Extrapolation in Gridworld as a Probe of Cognitive Map
How do we know if the language model exhibits cognitive map-like behavior? We investigate this through extrapolation, a key characteristic of System 2 reasoning. By training a language model with simple demonstrations and testing its extrapolation capabilities in complex environments, we can determine if it possesses cognitive maps. Specifically, we utilize a Gridworld environment for several compelling reasons:
- Cognitive science foundations: Probing mental representations through spatial tasks is foundational in cognitive science[5]
- Minimal knowledge requirements: Gridworld provides an ideal environment to probe the extrapolability of language models while minimizing the influence of world knowledge
- Scalability: Gridworld allows us to systematically increase the problem space by expanding the grid dimensions
- Complexity class and computational limitations: Gridworld has a complexity class outside `TC^0`, so a fixed-precision transformer can't solve it[6]
To measure true extrapolability of language models, we designed a rigorous experimental setup:
- Training Environment: Limited to 10x10 grids maximum
- Testing Environment: Extended to 20x20 grids maximum
- Key Challenge: Evaluating extrapolation beyond training distribution
Our test set features significantly longer input tokens and higher environmental complexity compared to the training set, allowing us to evaluate true extrapolation capabilities.

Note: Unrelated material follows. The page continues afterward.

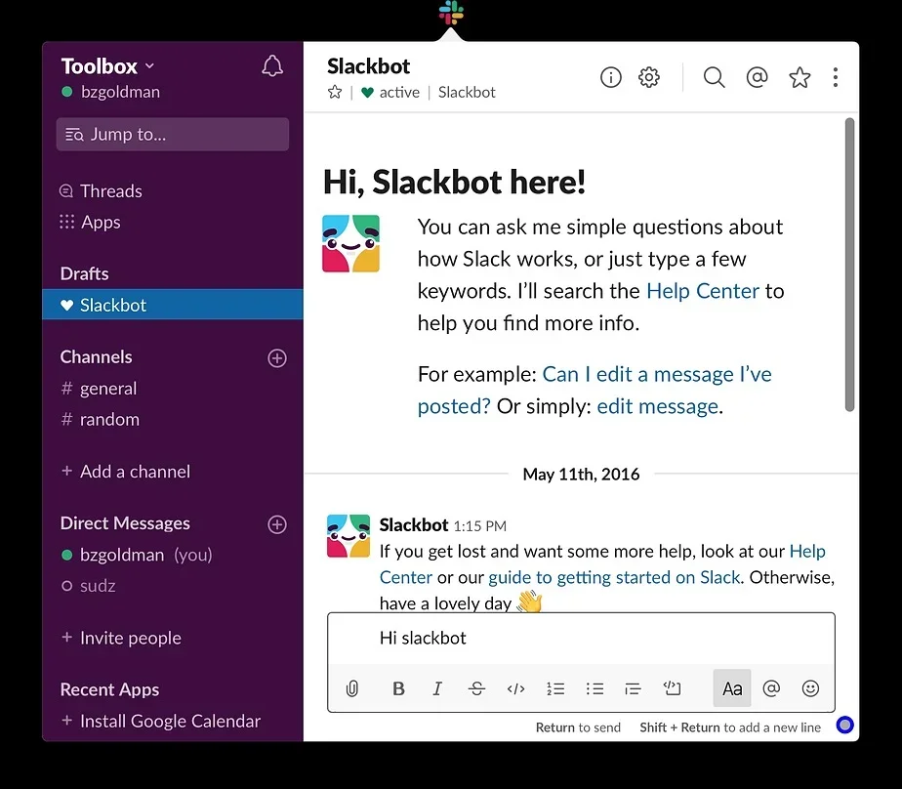Viewport: 902px width, 789px height.
Task: Click the search magnifier icon
Action: tap(715, 77)
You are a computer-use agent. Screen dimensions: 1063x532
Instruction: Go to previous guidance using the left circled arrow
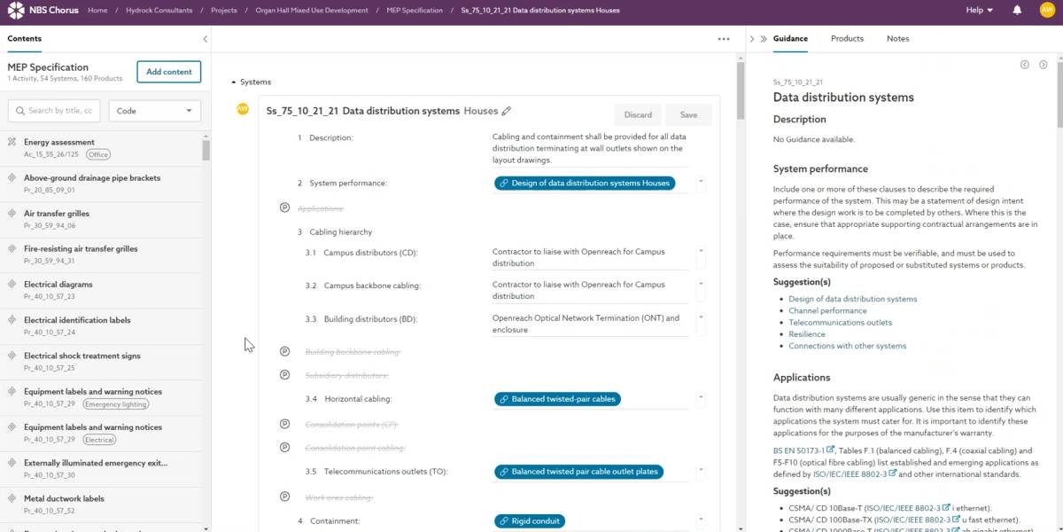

We observe clear differences between training and testing environments in both input length and complexity (measured by the negative log probability of successfully completing an optimal path using a random policy). Our hypothesis is that models equipped with cognitive map-like reasoning should be able to effectively handle test cases outside the training distribution (shown in red box) by leveraging their systematic planning capabilities.
We test two types of planning scenarios in Gridworld: optimal planning and reachable planning. Optimal planning involves finding the shortest path to the goal, while reachable planning allows for multiple steps to reach the goal. The key difference lies in the complexity of the planning task and the need for offline planning before actual interaction. Optimal planning requires a comprehensive mental model of the environment, akin to cognitive maps, to find the shortest path efficiently.

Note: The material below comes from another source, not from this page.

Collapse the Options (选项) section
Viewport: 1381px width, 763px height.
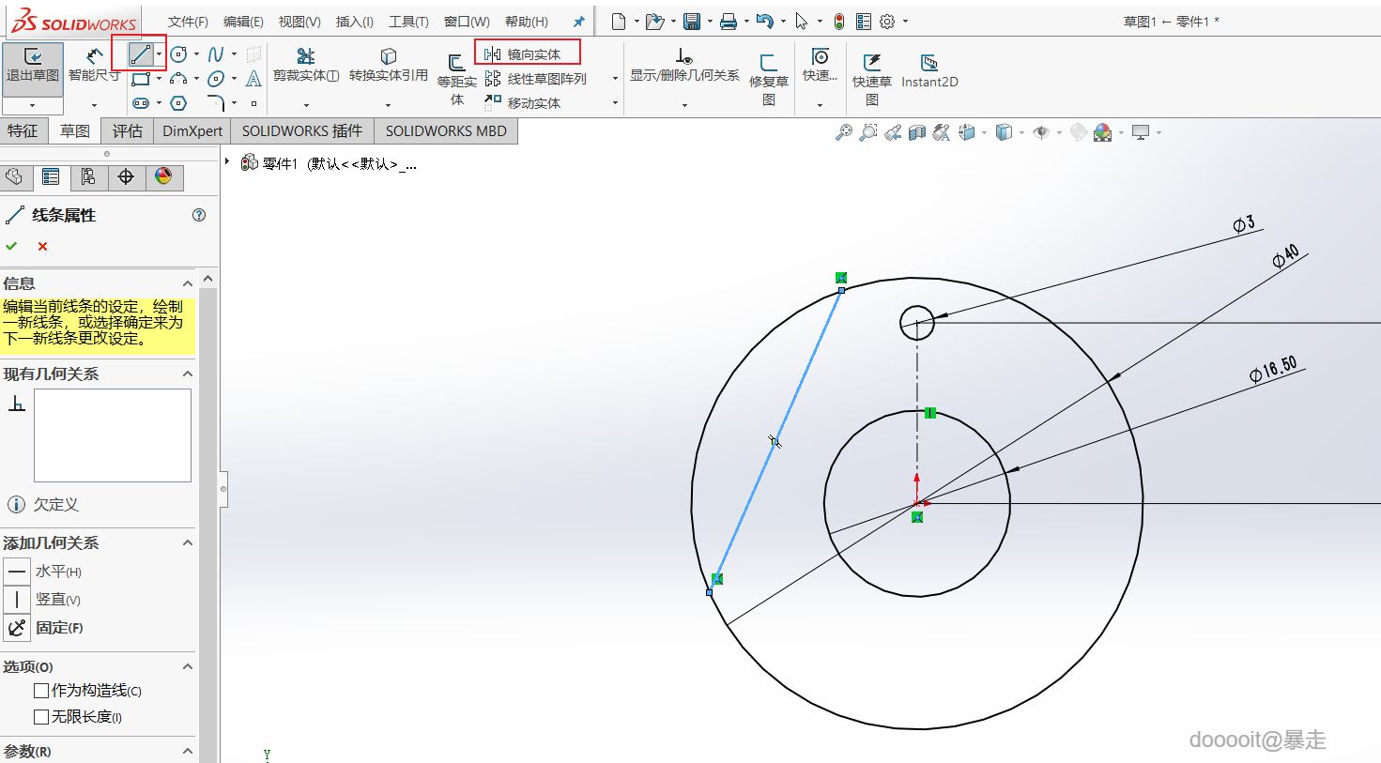click(x=188, y=667)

Cognitive Maps for Path Planning: Planning with World Model through CoT
The cognitive map framework operates through three integrated stages: sampling, propagation, and backtracking. This architecture enables language models to simultaneously 1) build robust world model of novel environments and 2) perform model-based planning through CoT reasoning. At the sampling stage, the model extracts key environmental features and relationships. During propagation, it extends these initial observations into a broader cognitive map. The backtracking stage then leverages this representation to identify optimal solutions by evaluating potential paths and their outcomes. Our experiments demonstrate that this approach significantly enhances the model's ability to extrapolate beyond its training data, generating effective solutions for previously unseen scenarios without requiring external feedback or interaction.
Key Components:
- Sampling: Systematic exploration of the state space to identify potential paths and obstacles
- Propagation: Building a comprehensive mental model of the environment through information sharing between states
- Backtracking: Efficient path planning by working backwards from the goal state
Experimental Results
We compared the performance of language models equipped with cognitive maps against baseline models with implicit (directly predicting the next action) and explicit (predicting the next action via conventional CoT) planning capabilities. Here are some key findings:
Our experiments demonstrate that models equipped with cognitive maps only shows significant improvements in extrapolation capabilities, achieving higher success rates in unseen environments and more optimal paths in reachable planning scenarios.
We further support our analysis by examining model performance across problem complexity and input length. While baseline methods fail sharply beyond training boundaries, cognitive maps maintain significant performance at twice the training thresholds.